Copy the lines from the one containing "The width and" through the one containing "click(x=462, y=507)", both included, putting "screen capture" in place of "screenshot" and changing nothing else. Omit the pictures.

::: Data rows :::

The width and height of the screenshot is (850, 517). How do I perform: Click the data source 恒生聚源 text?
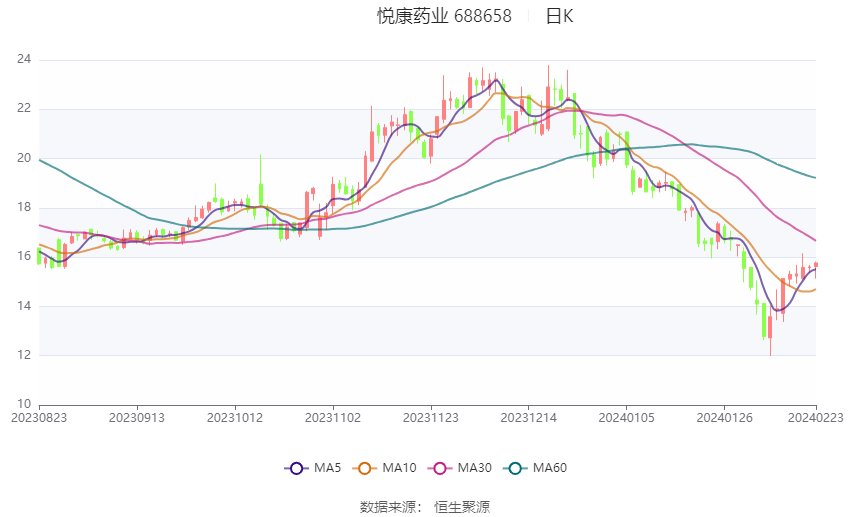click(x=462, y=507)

:::
::: Data rows :::

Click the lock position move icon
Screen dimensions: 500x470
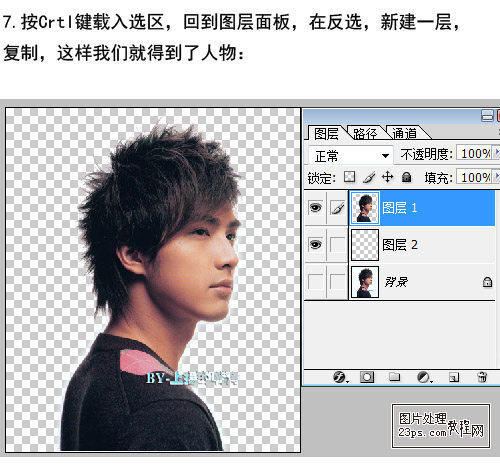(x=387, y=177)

:::
::: Data rows :::

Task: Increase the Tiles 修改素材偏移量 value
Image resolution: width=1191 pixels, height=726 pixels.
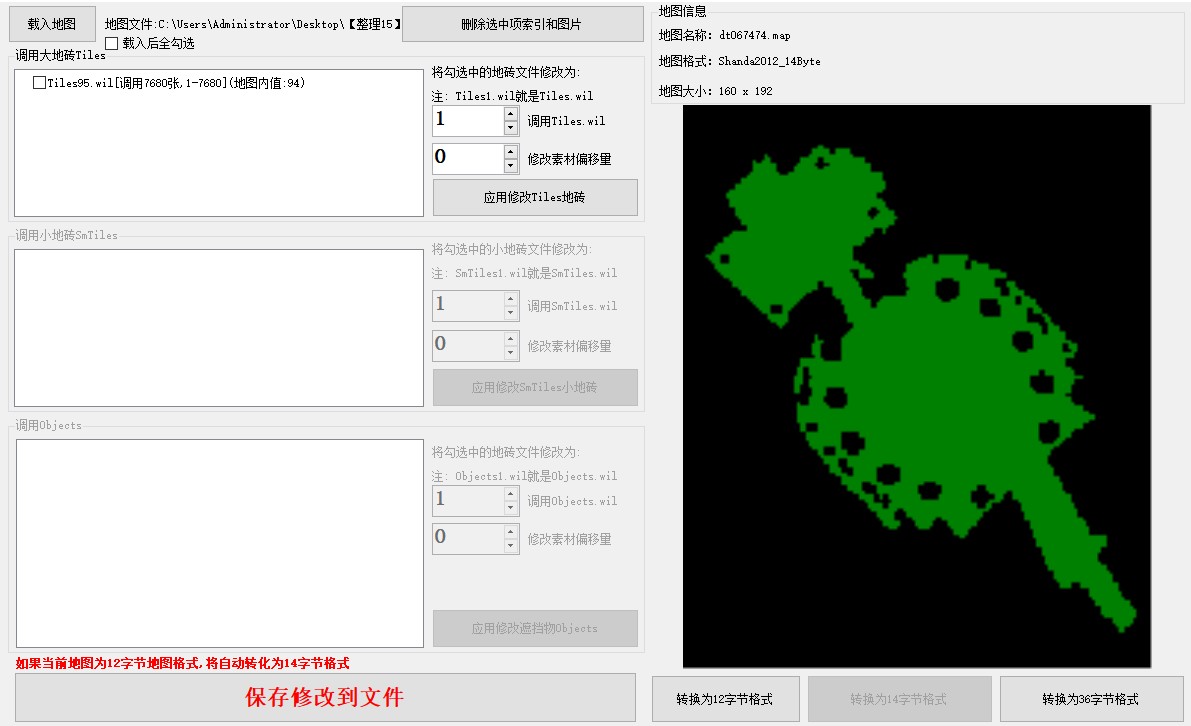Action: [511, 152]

:::

**Response to the exercise**:
The width and height of the screen capture is (850, 517). How do I perform: Click the data source 恒生聚源 text?
click(x=462, y=507)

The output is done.